Item History: The Gunter’s quadrant is a simplified version of the elegant, but complicated, Arabic astrolabe. It is typically a brass or wood instrument with a scale of 0 to 90 degrees. It has two peepholes along one edge for sighting the sun, the moon, stars or the planets. The astrological figures on the quadrant were typically calculated for a specific latitude which limits the instrument's usefulness at sea. A plum bob on a string falls across the scale to indicate the altitude, or angle of elevation, of the celestial body above the horizon. The brass is engraved with several geometrical figures: a scale for the declination of the sun above or below the equator, a stereographic projection of the equator, the signs of the Zodiac, and the positions of several stars around the north pole. A shadow square for solving plane triangles was provided. If the quadrant was made of wood, the figures were printed on paper and pasted on the wood.

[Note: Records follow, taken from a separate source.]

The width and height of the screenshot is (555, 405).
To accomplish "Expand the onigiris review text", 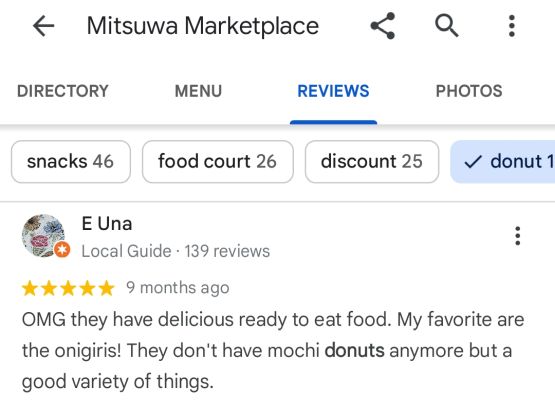I will point(273,350).
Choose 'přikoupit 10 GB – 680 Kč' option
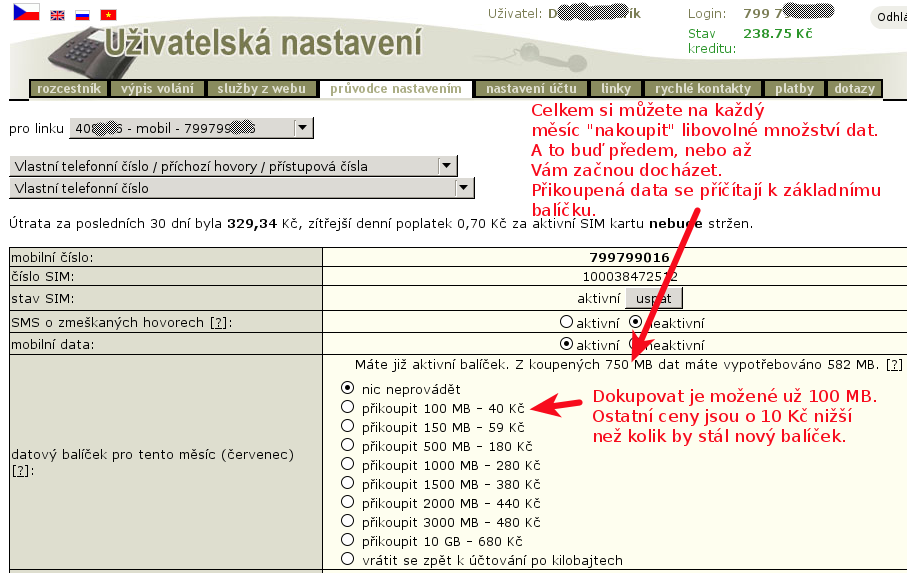 [x=348, y=541]
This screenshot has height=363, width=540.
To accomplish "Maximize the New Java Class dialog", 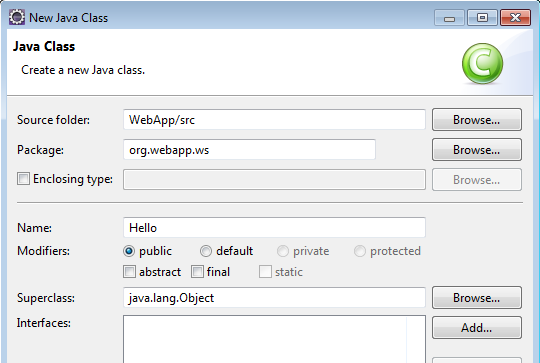I will 482,18.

The instrument is named for Edmund Gunter, an outstanding mathematician specializing in spherical trigonometry as it applied to astronomy, who was born in Hertfordshire England in 1581. He first described the quadrant in the 1623 publication “De Sectore & Radio.” While Gunter never manufactured the quadrant it was produced by professional instrument makers. The quadrant presented here was produced by the eminent instrument maker Henry Sutton in 1657. Sutton was famous for the accuracy of his scale divisions.
The principle use of the Gunter quadrant was to tell the time of day. After the observer used the quadrant to determine the altitude of the sun; determined the declination of the sun for that date; and determined his latitude the scales could be used to determine the time.